Supplied information: Begin
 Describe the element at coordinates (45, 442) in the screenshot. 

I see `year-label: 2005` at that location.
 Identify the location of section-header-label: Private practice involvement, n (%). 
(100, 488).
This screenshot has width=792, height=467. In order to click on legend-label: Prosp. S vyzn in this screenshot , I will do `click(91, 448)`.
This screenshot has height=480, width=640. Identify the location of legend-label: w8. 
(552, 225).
Supplied information: End
Supplied information: Begin
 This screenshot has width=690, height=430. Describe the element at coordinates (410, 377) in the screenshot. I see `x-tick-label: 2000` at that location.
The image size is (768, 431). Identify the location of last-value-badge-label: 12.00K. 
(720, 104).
Supplied information: End
Supplied information: Begin
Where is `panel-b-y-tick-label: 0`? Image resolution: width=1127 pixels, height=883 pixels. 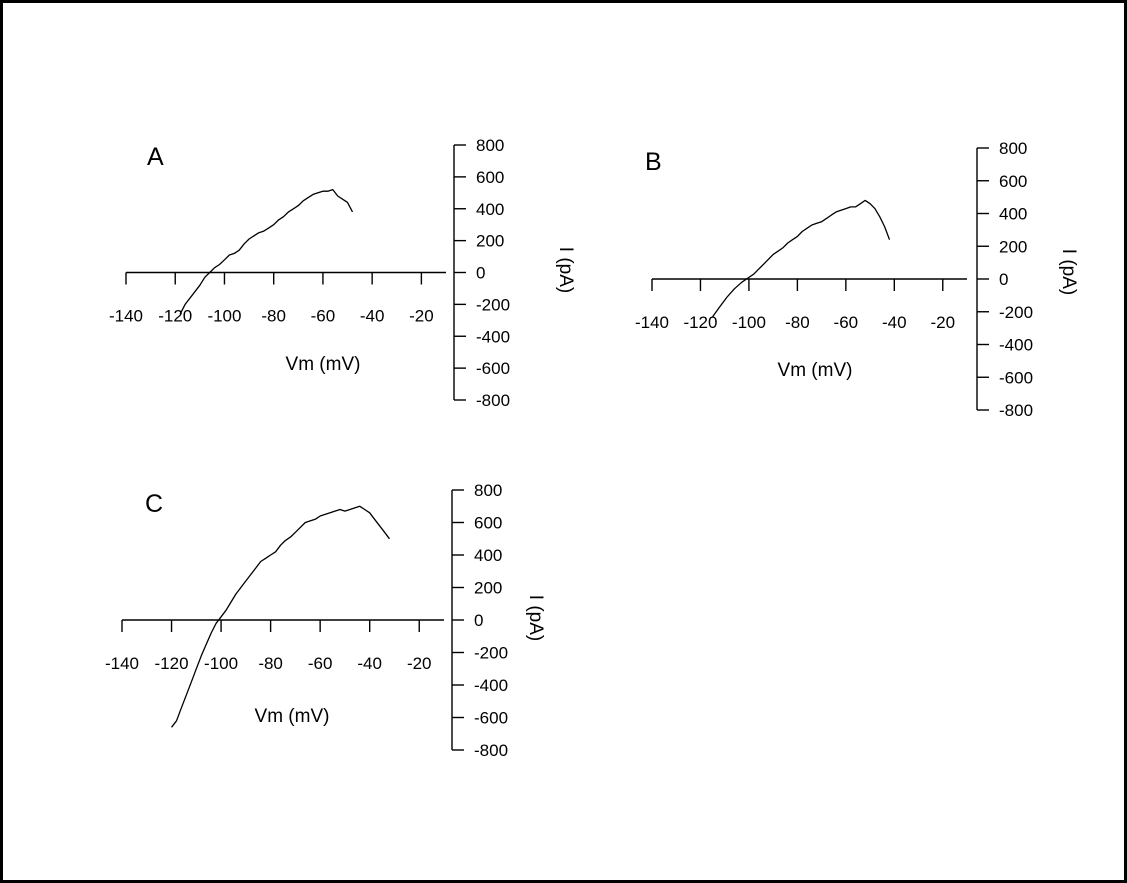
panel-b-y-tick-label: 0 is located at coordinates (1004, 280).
Supplied information: End
Your goal >>
Pull out the lines from the one containing "pixels, height=883 pixels." through the one containing "panel-b-y-tick-label: 0 is", including both, and reproduce them word for word without the pictures.

Result below >>
Where is `panel-b-y-tick-label: 0`? Image resolution: width=1127 pixels, height=883 pixels. 
panel-b-y-tick-label: 0 is located at coordinates (1004, 280).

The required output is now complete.